The concept of moles and molecules is foundational in chemistry. A **mole** is a unit that measures quantity of particles, typically atoms or molecules, and it is represented by Avogadro's number, \(6.022 \times 10^{23}\). This means one mole of any substance contains exactly \(6.022 \times 10^{23}\) molecules or atoms. For practical purposes, the mole allows chemists to convert between atoms, molecules, and grams.

For example, if you have 0.08447 mol of benzene (\(C_6H_6\)), using Avogadro's number, we can find the total molecules in this sample as follows:

• Given that the number of molecules \(n_{particles} = n \times N_A\)
• Substitute, \(n_{particles} = 0.08447 \times 6.022 \times 10^{23}\)

This calculation will yield the total number of molecules, giving us a concrete idea of the molecular scale and abundance involved. Understanding moles and molecules streamlines measurements and computations in chemistry by bridging macroscopic and molecular scales.

Chemical Reactions

Chemical reactions are processes that convert reactants into products through the breaking and forming of bonds. Understanding chemical reactions requires knowledge of how quantities relate in reactions, usually expressed in chemical equations. Each component in an equation is expressed in moles, providing a way to convey the proportions of each substance involved.

For instance, to determine how many oxygen atoms are present in a compound like \(Al(NO_3)_3\), recognize that each molecule contains nine oxygen atoms. Once you know how much of \(Al(NO_3)_3\) you have, you can determine the total number of oxygen atoms by multiplying this quantity by the number of oxygen atoms in the formula.

• Identify the number of moles (e.g., \(6.25 \times 10^{-3}\) mol of \(Al(NO_3)_3\))
• Multiply by the number of O atoms per formula unit (9 in this case)
• Compute total atoms using \(n \times N_A\)
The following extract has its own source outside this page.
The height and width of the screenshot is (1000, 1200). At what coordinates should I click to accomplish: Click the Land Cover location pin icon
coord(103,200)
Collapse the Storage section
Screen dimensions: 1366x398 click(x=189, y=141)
Thus, chemical equations not only represent the reactants and products in a reaction but help to indicate the stoichiometric relationships necessary for complete conversions.

Stoichiometry

Stoichiometry is the field in chemistry that studies the quantitative relationships between substances in chemical reactions. It helps predict the amount of products that result from given reactants and is an essential tool in chemistry for practical and theoretical applications. It relies on mole ratios from balanced chemical equations.

Consider a reaction where we calculated the mass of \(CdS\) from moles. Begin by determining a compound's molar mass using atomic masses from the periodic table, then use this to convert moles to grams. For \(1.50 \times 10^{-2}\) moles of \(CdS\), calculate its mass using:

• Find the molar mass of \(CdS\) (e.g., 144.48 g/mol)
• Utilize the equation \(mass = n \times M\)
• Substitute values: \(mass = (1.50 \times 10^{-2}) \times 144.48\)

This approach highlights the utility of stoichiometry in linking reactants to precise quantities of products, establishing it as a core competency for chemists in predicting and verifying chemical phenomena.